* [What is being asked] No record may be left out; print them all verbatim.

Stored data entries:

══════════════════════════════

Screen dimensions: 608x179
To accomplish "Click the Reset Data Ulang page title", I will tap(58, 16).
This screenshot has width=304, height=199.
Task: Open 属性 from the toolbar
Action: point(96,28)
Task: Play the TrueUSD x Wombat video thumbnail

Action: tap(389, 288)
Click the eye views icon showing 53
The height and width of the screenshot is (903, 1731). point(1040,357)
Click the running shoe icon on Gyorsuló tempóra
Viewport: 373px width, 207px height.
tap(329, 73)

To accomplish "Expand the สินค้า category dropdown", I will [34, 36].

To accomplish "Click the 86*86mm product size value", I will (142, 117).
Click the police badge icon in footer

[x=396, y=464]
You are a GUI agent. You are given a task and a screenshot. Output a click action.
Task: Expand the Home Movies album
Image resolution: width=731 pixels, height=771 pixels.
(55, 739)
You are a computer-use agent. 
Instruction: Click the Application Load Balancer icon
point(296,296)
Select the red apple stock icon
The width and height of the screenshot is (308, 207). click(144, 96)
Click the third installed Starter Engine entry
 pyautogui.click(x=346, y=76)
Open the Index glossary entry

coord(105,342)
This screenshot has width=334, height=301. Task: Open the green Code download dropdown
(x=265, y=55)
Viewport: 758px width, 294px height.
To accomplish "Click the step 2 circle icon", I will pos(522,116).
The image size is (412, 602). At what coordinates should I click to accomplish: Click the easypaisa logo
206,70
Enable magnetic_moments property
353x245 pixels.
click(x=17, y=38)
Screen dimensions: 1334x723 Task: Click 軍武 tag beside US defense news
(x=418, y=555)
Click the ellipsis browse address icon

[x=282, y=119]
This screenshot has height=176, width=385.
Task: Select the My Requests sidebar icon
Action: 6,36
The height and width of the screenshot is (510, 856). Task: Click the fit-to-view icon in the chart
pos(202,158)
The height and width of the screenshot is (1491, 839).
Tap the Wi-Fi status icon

══════════════════════════════

* [Response to the exercise]
Screen dimensions: 608x179
To accomplish "Click the Reset Data Ulang page title", I will tap(58, 16).
This screenshot has width=304, height=199.
Task: Open 属性 from the toolbar
Action: point(96,28)
Task: Play the TrueUSD x Wombat video thumbnail

Action: tap(389, 288)
Click the eye views icon showing 53
The height and width of the screenshot is (903, 1731). point(1040,357)
Click the running shoe icon on Gyorsuló tempóra
Viewport: 373px width, 207px height.
tap(329, 73)

To accomplish "Expand the สินค้า category dropdown", I will [34, 36].

To accomplish "Click the 86*86mm product size value", I will (142, 117).
Click the police badge icon in footer

[x=396, y=464]
You are a GUI agent. You are given a task and a screenshot. Output a click action.
Task: Expand the Home Movies album
Image resolution: width=731 pixels, height=771 pixels.
(55, 739)
You are a computer-use agent. 
Instruction: Click the Application Load Balancer icon
point(296,296)
Select the red apple stock icon
The width and height of the screenshot is (308, 207). click(144, 96)
Click the third installed Starter Engine entry
 pyautogui.click(x=346, y=76)
Open the Index glossary entry

coord(105,342)
This screenshot has width=334, height=301. Task: Open the green Code download dropdown
(x=265, y=55)
Viewport: 758px width, 294px height.
To accomplish "Click the step 2 circle icon", I will pos(522,116).
The image size is (412, 602). At what coordinates should I click to accomplish: Click the easypaisa logo
206,70
Enable magnetic_moments property
353x245 pixels.
click(x=17, y=38)
Screen dimensions: 1334x723 Task: Click 軍武 tag beside US defense news
(x=418, y=555)
Click the ellipsis browse address icon

[x=282, y=119]
This screenshot has height=176, width=385.
Task: Select the My Requests sidebar icon
Action: 6,36
The height and width of the screenshot is (510, 856). Task: Click the fit-to-view icon in the chart
pos(202,158)
The height and width of the screenshot is (1491, 839).
Tap the Wi-Fi status icon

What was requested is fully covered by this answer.